Peu de temps après, dans le n° 63, l’inspecteur du lycée de Tver, Elmanovich, répond à ces critiques en accusant M. Tetyaev entre autres d’être en contradiction avec sa propre “revendication d’égalité et de libéralité” en portant uniforme d’étudiant. Ses arguments ne valent pas la peine d’être cités, aussi médiocres, mais le scandale devait être important parce que l’histoire était décrite dans “Vremia” n° 4 qui s’est positionné clairement du côté “d’égalité et de la liberalité”. Et quand on sait qu’il s’agissait de Dostoïevski… En fait, c’était Fiodor, mais officielement il n’avait pas droit de posséder le journal, donc il existait au nom de son frère.
Belle rencontre !

“Vremia” (“Temps”) – Mensuel politique et littéraire de 30 pages en moyenne, publié à Saint-Pétersbourg par les frères Mikhaïl et Fiodor Dostoïevski de 1861 à mai 1863.
“Vremia” n°4
Anecdote
Mouvements révolutionnaires dans la maison de Tetyaev !

La légende familiale dit qu’un jour de grande manifestation, il a aperçu depuis la fenêtre de sa demeure, ses deux fils marcher en-tête du cortège de peuple en colère.
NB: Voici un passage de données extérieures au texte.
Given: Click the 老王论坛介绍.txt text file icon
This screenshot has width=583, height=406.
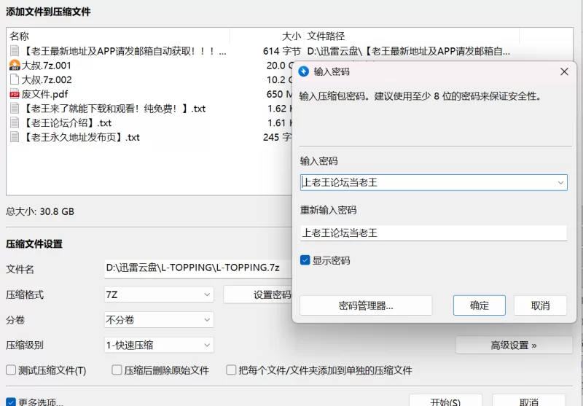Looking at the screenshot, I should coord(15,123).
Suite à une enquête, la police impériale a trouvé dans les caves de l’habitation de Mikhail Alexandrovitch une imprimerie clandestine. S’agissait-il de ses fils Mikhail et Vladimir ou encore d’un autre fils ? La biographie de Mikhail, son fils, évoque une punition du tsar pour son opposition. Vladimir, lui, était aussi engagé dans le mouvement révolutionnaire.

Ses propriétés

Il possédait des grandes propriétés, surtout dans la région de Sloutsk (Sluck) en Russie. (Nous sommes à la recherche de documentation à ce sujet) et aussi dans la région de Slonim, la propriété Malatycze 272 à Stara Wies (cf la carte).

Cette propriété est confirmée dans l’annuaire de 1918, mais aussi dans celui de 1928. Etait-il toujours vivant ?

source : “Ziemianstwo polskie XX w”
source : carte Malatycze
source : annuaire 1928
 

Nous ne connaissons que certaines périodes de sa vie suivant les documents trouvés.

Nous sommes donc à la recherche de toute information le concernant.